Part of what’s working for Arizona State is its expansive research opportunities for both undergraduate and graduate students. But another asset the university boasts is life beyond college. The International Students and Scholars Center provides resources to international students along with advisement on a number of topics while they’re studying in Tempe.

“Our international students bring the whole world to our university,” said Holly Singh, senior director of the International Students and Scholars Center (ISSC), in a statement. “They are a diverse set of learners who enrich our university culture and make ASU a truly global community.”

The ISSC helps students transition from studying in school to working a job and guiding their career along. The group’s Optional Practical Training program gives eligible students up to 12 months of employment authorization in their major area of study. It also acts like a work-study opportunity, giving students hands-on work experience to make them more attractive to employers.

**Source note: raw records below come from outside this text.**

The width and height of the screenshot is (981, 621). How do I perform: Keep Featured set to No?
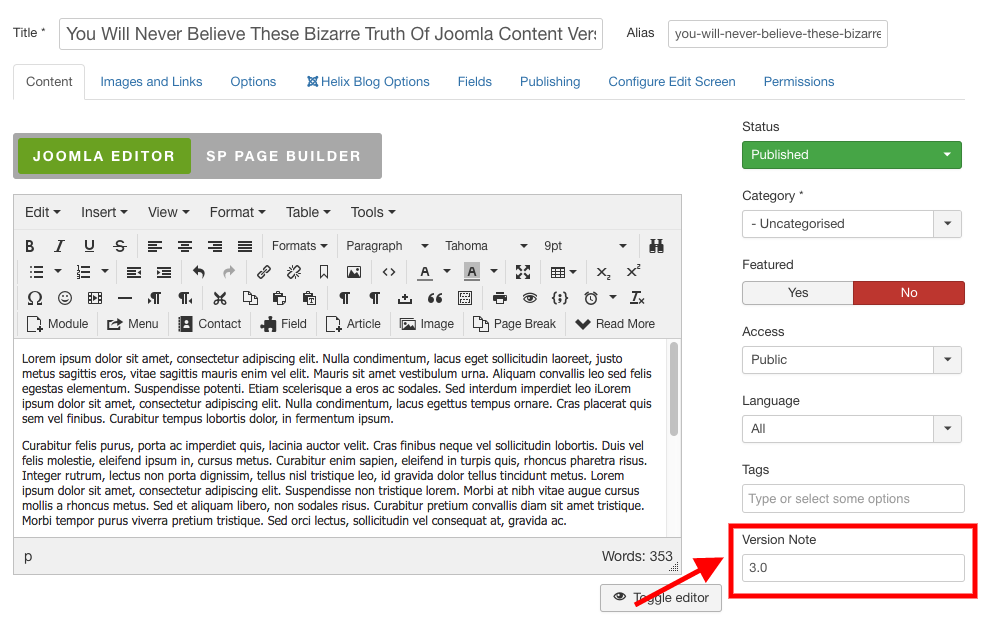coord(908,293)
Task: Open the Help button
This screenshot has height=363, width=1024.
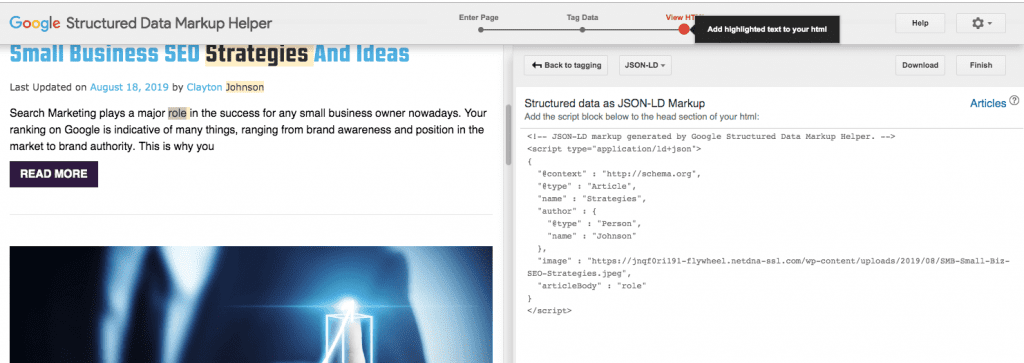Action: (x=920, y=23)
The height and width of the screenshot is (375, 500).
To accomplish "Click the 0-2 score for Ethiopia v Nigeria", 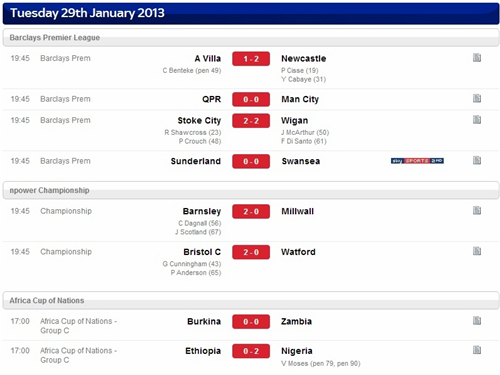I will coord(251,351).
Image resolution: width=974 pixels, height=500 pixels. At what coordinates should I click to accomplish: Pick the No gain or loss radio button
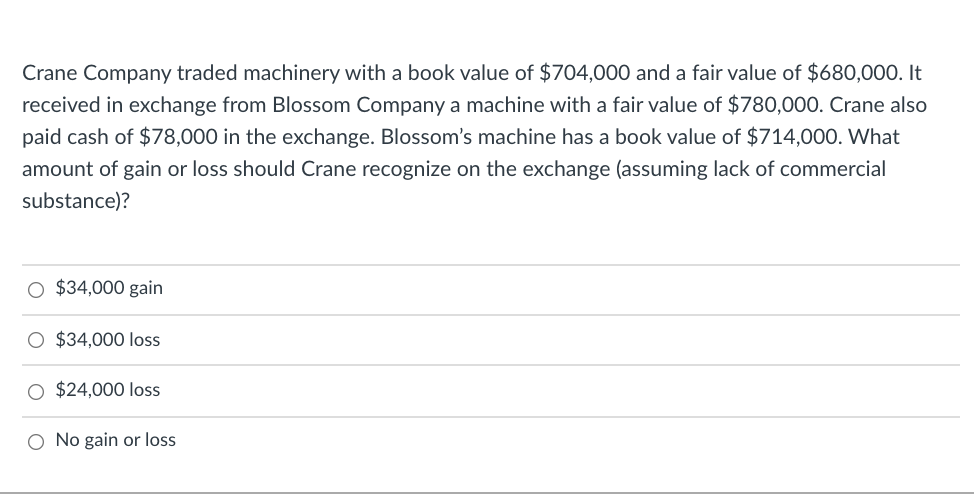point(36,442)
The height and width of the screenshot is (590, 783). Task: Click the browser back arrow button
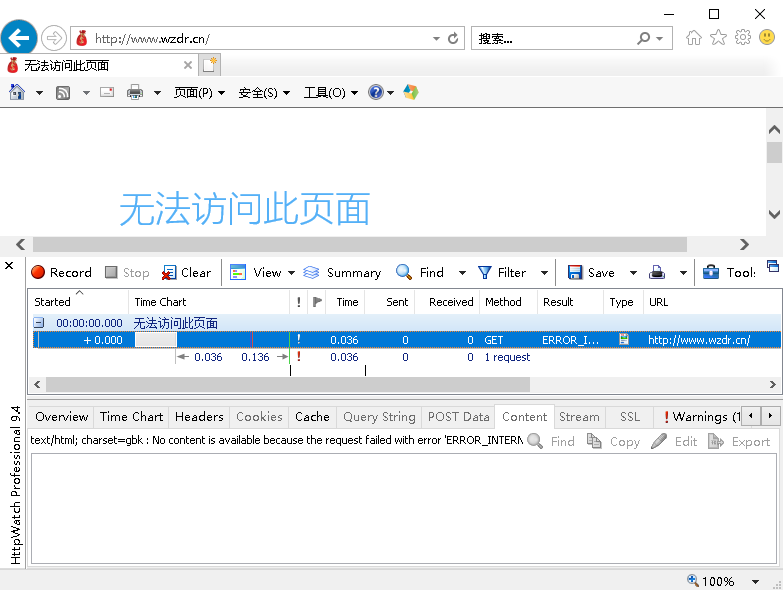click(19, 38)
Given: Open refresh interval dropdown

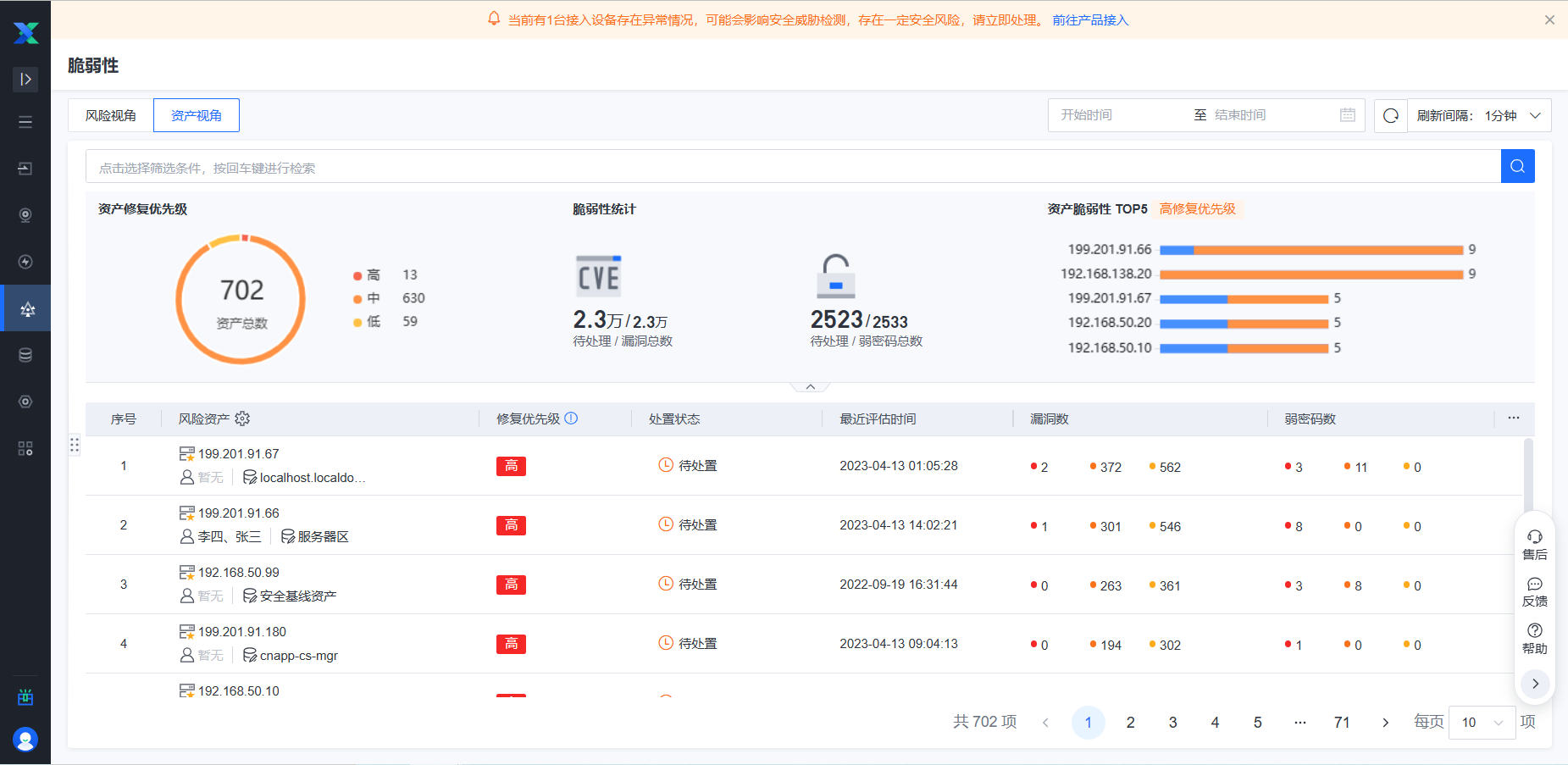Looking at the screenshot, I should point(1478,115).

ISSC also helps with visa, travel and job placement assistance, and creates opportunities for international students to adapt to the culture around them. From communication skills crash courses to informal gatherings, international students have the opportunity to jump into the bloodstream of the thriving young workforce culture around them.

“These students are not only learning in the academic sphere, but also at the psycho-emotional and sociocultural levels,” added Singh, “thereby creating new ways of connecting and collaborating. These ‘global citizens’ need our full support so they continue to create a better future for us.”

The study from International Education Exchange also reported an increase of ASU students studying abroad, placing the university in the top 10 for students who head out to an international landing spot. The 6 percent increase shows a year-over-year increase in the student exchange rate for the past five years. From international study to research to internships and service programs, American students who are based at ASU are increasingly exploring international opportunities.